En racontant l'histoire de Sayo, les auteurs reconstituent, dans ce roman graphique, des événements bouleversants et à la fois, très intimes et effroyablement ordinaires... Les souffrances d'une seule famille y deviennent le symbole de la souffrance de milliers de réfugiés innocents.
L
’attente d’un enfant est une transformation pour le corps d’une femme. Tout l’organisme tend vers une seule chose, la création de ce nouvel être. Difficile alors d’être rationnée sur la nourriture, privée de son confort et de ceux qu’on aime, vivre dans la peur et l’incertitude, être japonaise en Mandchourie en 1945. Le Japon est sur le point de perdre la Guerre et ses annexions en Chine ne sont pas sa principale préoccupation. Ses ressortissants sont alors victimes de lynchages, d’humiliations et de disettes de la part des Chinois et de la menace des Russes qui veulent prendre possession de ces anciennes terres nippones. Sayo, enceinte, sa fille, sa sœur ainsi que ses neveux et nièces tentent de survivre avant l’exode qui doit les reconduire au pays. Sayo ne se ménage pas, malgré son état et espère sans cesse revoir son mari parti au front. En attendant, l’espoir pour les grands et le jeu pour les enfants sont leur seule richesse.

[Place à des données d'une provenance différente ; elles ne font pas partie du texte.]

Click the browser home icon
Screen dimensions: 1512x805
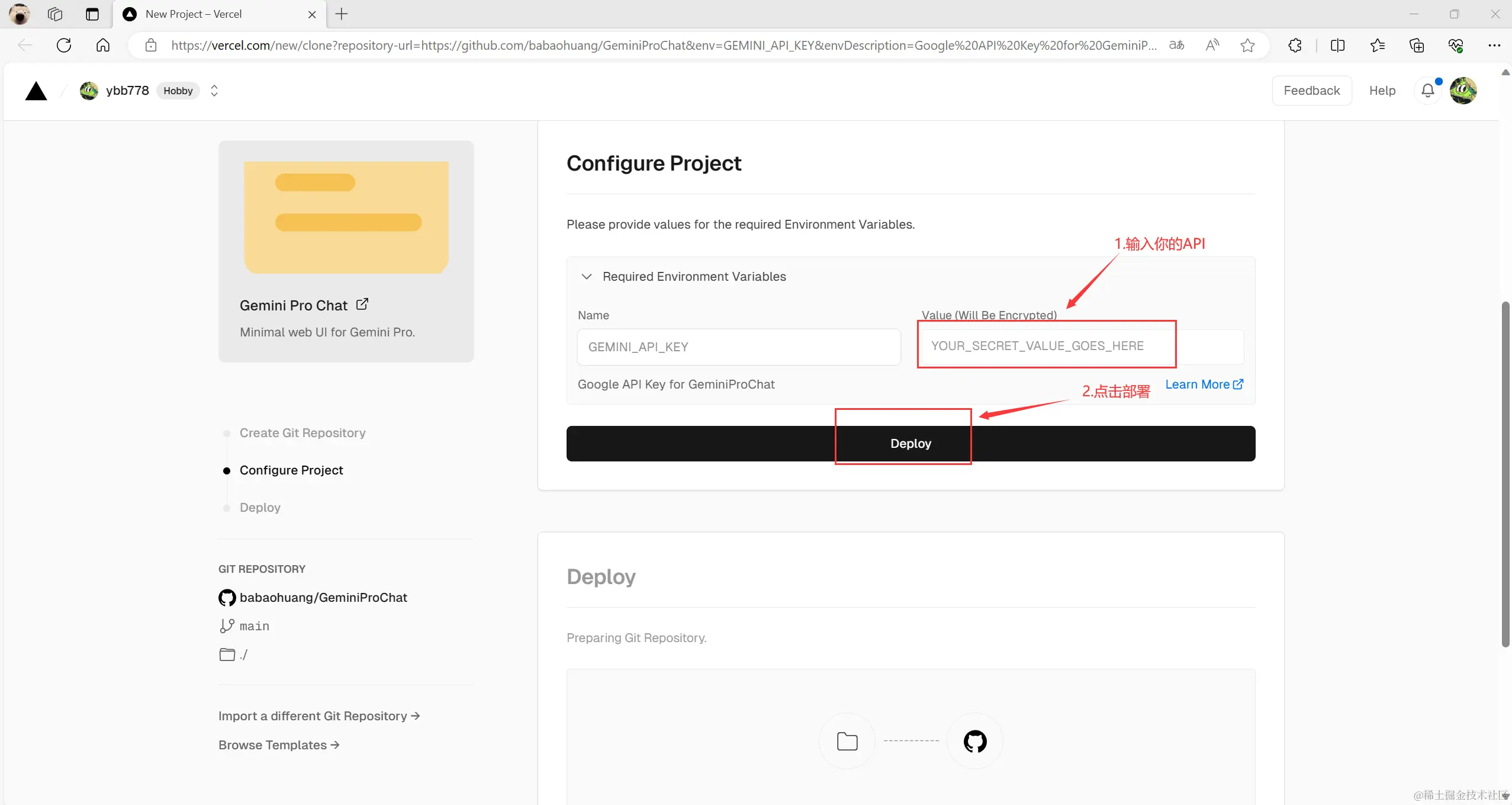tap(103, 45)
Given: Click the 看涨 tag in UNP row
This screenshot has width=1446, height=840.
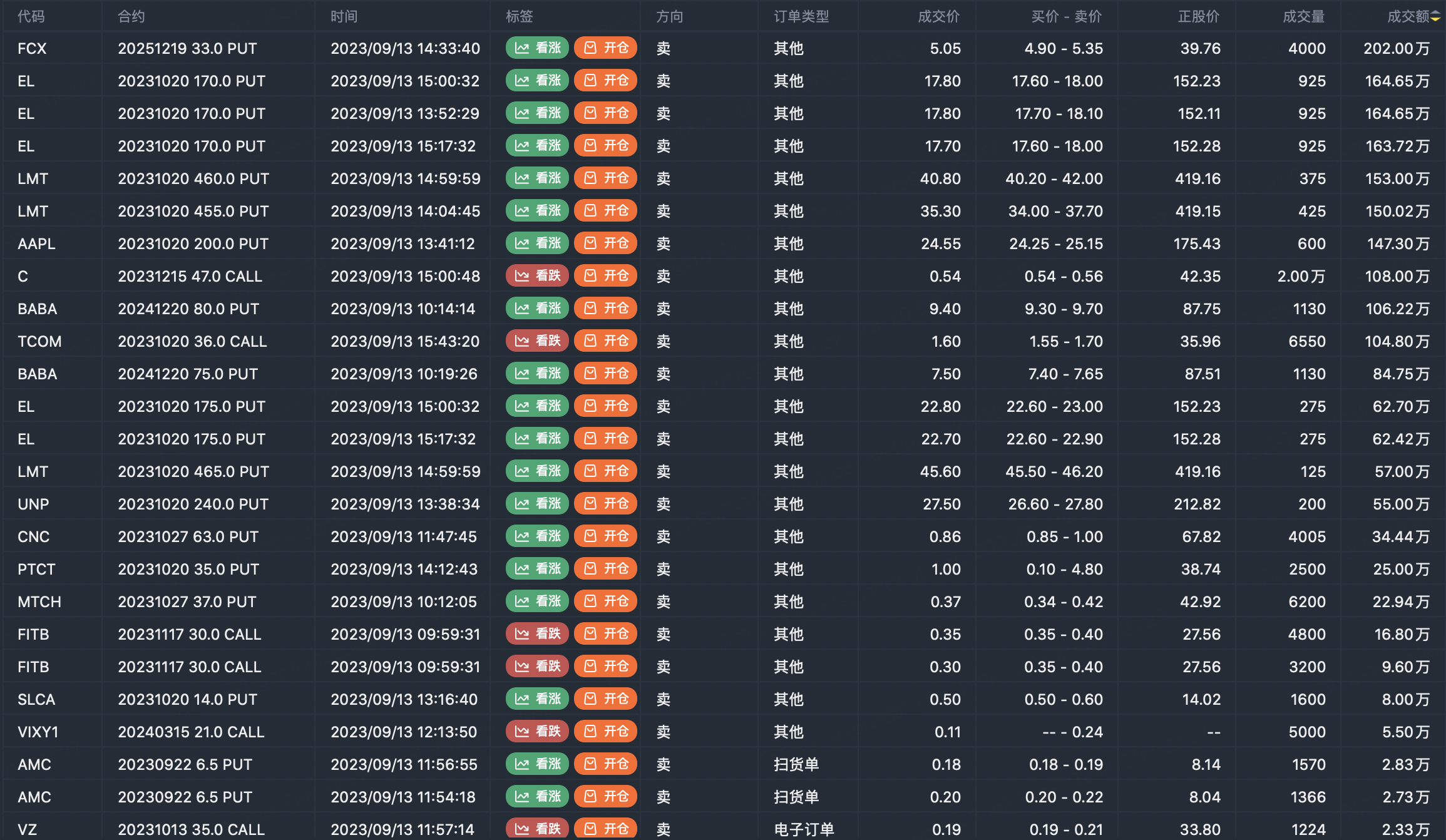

Nombreux sont les mangas illustrant la Seconde Guerre Mondiale et notamment les derniers jours de combat. Mais cet album a la particularité d’être italo-japonais, créé en Europe et parlant de l’exode des Japonais de Chine, épisode peu traité jusque là. L’intérêt est donc élevé avant même d’ouvrir le livre. La première impression est celle d’une organisation très « manga » de la page et des cases, malgré un sens de lecture occidental. Le dessin, bien que rappelant la ligne claire, reste aussi, dans l’ensemble, assez japonisant, goût marqué pour la caricature des expressions. Trop sans doute à l’avancé de la lecture, tant la compréhension est parfois compromise. Néanmoins, lorsqu’on sait que Yoshiko Watanabe a travaillé pour les studios d’Osamu Tezuka – pour Astro ou le Roi Léo – l’influence est évidente et pardonnée.
Giovanni Masi connaît bien, lui aussi, le monde de l’animation pour avoir participé à plusieurs films en Italie. Quelques constructions de son scénario semblent d’ailleurs sorties directement de la télévision avec les fondus noirs entre les scènes. Sauf qu’en bande dessinée, de tels procédés sont un peu difficiles à mettre en place et les événements s’enchaînent parfois étrangement. Le tout tient parfois en un équilibre instable. Malgré la situation périlleuse de Sayo et sa famille, l’inquiétude ambiante et la peur du lendemain, la tension n’est jamais très élevée et l’histoire coule doucement.
L’intérêt historique reste pourtant une motivation importante pour la lecture de cet album autant que le trait particulier de Yoshiko Watanabe. Pour le reste, le dépouillement des décors et le chevauchement de saynètes déçoivent.